Hubbard made her Broadway debut as a replacement actress in a revival of The Threepenny Opera in 1955. She later performed in 14 Broadway productions, including The Passion of Josef D., The Physicists (for which she received the 1965 Clarence Derwent Award for Most Promising Female), A Time for Singing, A Day in the Death of Joe Egg, I Remember Mama and Dance a Little Closer. Hubbard began her screen career in 1962, starring as Anne Fletcher on the soap opera Guiding Light. The following year, she joined the cast of The Edge of Night as Carol Kramer. In 1964, she inaugurated the role of Dr. Althea Davis on NBC's year-old soap opera The Doctors. Hubbard played the role until October 1969, when she left to pursue a career in Hollywood. She returned to the role as of October 1, 1970 and continued the role until 1977. She returned again in 1981 and remained with the show until its cancellation in 1982. In 1974, Hubbard was awarded the first Daytime Emmy Award for Outstanding Lead Actress in a Drama Series. Hubbard's pairing with the character of Dr. Nick Bellini (Gerald Gordon) made them one of the most popular romantic couples in soap operas, dominating the show's storyline during the later half of the 1960s and for most of the 1970s.

In 1970, Hubbard made her big screen debut in the Academy Award-nominated drama film I Never Sang for My Father opposite Melvyn Douglas and Gene Hackman. In 1976, Hubbard won an additional Daytime Emmy Award for her portrayal of Edith Wilson in the television film First Ladies Diaries: Edith Wilson. She also appeared in films The Bell Jar (1979), Ordinary People (1980), Cold River (1982), Center Stage (2000), and The Treatment (2006).

After The Doctors was cancelled, Hubbard joined the cast of One Life to Live in the recurring role of society matron Estelle Chadwick. In 1984, she joined As the World Turns as businesswoman Lucinda Walsh. She was nominated nine times for a Daytime Emmy for the role. Hubbard left the program in 1999 due to a disagreement over the character's direction, but was persuaded to return several months later by the show's new executive producer. Hubbard was featured in a prominent storyline in 2005 when her character was diagnosed with cancer. She was in the show's 50th anniversary episode in April 2006 and remained with the show until its final episode in September 2010.

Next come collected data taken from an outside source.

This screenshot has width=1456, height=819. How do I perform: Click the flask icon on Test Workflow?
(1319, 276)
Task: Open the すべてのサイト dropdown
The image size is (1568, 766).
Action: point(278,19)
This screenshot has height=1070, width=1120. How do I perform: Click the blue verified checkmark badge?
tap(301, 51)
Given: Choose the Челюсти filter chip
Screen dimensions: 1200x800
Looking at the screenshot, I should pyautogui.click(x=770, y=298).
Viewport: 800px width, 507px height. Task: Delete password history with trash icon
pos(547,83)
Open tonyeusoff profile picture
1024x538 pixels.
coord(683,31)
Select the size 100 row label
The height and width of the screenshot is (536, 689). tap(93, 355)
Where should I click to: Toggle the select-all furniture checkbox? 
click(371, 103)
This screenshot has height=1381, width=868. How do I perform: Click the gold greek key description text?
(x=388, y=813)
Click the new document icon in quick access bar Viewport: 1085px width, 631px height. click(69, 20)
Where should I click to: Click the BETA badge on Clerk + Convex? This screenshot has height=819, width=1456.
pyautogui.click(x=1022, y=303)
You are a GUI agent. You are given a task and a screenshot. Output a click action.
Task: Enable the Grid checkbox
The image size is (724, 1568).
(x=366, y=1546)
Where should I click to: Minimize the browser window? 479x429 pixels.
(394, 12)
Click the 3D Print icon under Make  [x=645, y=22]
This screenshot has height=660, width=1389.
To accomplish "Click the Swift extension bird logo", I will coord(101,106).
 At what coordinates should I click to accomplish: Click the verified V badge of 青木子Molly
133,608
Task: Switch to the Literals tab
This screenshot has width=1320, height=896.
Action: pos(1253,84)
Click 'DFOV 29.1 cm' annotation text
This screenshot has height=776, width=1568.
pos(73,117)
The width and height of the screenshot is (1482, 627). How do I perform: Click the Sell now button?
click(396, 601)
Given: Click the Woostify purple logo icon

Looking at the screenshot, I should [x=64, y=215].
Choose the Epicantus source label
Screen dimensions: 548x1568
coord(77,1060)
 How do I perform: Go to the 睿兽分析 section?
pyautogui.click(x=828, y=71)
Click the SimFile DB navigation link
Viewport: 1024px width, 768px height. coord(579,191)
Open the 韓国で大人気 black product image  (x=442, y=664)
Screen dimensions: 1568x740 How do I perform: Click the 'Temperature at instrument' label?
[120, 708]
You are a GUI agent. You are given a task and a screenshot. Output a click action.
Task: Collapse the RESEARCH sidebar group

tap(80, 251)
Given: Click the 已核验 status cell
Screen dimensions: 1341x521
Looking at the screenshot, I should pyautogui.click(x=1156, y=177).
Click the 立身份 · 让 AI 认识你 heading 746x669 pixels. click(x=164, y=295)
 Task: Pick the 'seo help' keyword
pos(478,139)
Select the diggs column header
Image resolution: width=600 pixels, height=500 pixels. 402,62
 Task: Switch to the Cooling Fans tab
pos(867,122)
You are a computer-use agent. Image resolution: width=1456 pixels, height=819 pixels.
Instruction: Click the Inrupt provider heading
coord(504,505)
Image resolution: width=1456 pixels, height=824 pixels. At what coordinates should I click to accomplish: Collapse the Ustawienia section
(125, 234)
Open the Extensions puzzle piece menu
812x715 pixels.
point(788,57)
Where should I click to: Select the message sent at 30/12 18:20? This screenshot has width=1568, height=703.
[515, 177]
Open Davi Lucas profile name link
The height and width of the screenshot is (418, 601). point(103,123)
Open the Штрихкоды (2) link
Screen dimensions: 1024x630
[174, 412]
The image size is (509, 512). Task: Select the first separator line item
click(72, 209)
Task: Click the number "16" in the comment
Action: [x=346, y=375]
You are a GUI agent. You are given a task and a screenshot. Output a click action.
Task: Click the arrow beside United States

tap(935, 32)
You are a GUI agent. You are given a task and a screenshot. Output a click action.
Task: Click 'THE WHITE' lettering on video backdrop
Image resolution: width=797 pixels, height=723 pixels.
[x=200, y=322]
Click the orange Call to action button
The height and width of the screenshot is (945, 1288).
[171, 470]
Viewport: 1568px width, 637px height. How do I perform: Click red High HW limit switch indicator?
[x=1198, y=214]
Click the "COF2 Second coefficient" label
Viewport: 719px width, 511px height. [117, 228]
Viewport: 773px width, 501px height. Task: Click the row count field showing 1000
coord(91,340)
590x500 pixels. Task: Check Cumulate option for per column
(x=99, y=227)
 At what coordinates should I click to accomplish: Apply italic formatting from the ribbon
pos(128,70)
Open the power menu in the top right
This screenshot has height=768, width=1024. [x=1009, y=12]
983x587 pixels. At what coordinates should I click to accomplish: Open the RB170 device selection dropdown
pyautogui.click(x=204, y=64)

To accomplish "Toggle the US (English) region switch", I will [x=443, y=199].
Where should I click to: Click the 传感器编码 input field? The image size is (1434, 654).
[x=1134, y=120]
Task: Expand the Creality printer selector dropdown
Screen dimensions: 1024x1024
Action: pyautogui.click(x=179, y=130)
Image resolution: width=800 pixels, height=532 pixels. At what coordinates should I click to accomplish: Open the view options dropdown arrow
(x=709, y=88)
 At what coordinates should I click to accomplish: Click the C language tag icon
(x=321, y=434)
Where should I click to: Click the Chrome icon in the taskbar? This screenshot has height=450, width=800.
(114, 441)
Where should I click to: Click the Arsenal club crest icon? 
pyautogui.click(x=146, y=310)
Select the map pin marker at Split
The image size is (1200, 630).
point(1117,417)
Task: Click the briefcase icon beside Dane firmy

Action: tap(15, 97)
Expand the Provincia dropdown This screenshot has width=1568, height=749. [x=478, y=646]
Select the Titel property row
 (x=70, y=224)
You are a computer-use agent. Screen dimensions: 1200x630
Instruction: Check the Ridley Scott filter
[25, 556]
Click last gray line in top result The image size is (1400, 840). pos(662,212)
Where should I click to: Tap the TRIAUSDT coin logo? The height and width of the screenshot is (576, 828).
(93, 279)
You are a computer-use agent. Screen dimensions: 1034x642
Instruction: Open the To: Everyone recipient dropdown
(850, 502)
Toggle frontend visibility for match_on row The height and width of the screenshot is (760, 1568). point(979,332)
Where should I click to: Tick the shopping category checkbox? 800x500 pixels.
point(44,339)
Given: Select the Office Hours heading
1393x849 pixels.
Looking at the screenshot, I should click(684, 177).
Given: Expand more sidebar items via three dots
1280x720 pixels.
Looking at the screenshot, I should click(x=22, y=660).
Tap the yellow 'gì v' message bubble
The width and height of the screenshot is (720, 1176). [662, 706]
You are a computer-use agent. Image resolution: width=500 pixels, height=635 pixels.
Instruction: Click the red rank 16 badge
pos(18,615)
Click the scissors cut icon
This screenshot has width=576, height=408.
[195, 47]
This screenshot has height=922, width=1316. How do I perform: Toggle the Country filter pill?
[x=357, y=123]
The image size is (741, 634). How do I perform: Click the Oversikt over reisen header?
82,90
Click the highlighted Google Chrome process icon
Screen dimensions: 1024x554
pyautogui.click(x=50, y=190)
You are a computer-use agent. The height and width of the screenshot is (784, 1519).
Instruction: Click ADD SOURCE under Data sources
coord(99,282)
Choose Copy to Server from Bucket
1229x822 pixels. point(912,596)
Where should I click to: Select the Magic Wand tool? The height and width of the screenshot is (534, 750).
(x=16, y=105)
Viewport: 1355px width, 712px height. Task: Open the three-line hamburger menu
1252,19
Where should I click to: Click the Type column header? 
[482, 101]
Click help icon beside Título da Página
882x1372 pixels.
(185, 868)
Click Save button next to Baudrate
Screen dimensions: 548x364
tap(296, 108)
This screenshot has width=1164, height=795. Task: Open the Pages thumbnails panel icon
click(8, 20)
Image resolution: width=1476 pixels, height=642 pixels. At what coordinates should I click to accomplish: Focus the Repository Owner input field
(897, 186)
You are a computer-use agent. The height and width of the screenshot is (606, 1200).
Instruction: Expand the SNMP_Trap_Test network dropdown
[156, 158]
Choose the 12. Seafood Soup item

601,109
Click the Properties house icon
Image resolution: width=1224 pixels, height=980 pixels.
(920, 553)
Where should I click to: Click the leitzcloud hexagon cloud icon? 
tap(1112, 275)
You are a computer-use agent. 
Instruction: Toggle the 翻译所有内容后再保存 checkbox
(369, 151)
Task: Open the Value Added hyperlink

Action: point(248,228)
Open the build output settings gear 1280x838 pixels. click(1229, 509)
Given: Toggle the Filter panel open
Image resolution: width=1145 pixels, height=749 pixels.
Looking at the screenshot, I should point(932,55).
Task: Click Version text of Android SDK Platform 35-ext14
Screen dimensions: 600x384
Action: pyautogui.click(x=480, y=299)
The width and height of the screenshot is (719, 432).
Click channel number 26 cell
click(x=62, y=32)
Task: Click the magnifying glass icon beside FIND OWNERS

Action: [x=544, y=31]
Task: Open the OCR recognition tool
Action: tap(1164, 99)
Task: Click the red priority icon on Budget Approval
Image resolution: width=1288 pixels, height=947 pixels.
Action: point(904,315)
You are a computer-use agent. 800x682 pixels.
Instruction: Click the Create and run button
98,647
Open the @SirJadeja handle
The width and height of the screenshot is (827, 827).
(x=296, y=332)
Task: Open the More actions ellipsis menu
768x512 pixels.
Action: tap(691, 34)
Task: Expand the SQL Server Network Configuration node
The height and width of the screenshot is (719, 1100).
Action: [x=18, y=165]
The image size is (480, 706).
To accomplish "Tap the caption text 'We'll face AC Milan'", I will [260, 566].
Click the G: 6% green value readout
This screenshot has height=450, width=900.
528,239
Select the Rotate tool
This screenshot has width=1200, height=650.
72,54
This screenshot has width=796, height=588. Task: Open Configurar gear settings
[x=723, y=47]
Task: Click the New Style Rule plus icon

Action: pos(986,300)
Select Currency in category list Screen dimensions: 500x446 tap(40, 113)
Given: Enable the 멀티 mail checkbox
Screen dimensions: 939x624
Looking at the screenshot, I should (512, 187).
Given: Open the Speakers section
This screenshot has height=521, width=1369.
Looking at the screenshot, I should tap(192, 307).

In July 2009, she began a recurring role on the Dutch soap opera Goede tijden, slechte tijden (Good Times, Bad Times), and played the role of Sair Poindexter, an American sexologist and mother of character Irene Huygens, played by Anita Donk. Hubbard, who traveled frequently to the Dutch province of Friesland where her boyfriend resided, was cast after meeting the writers on one of her visits. As the World Turns also aired in the Netherlands and Hubbard was already well-known there as a result.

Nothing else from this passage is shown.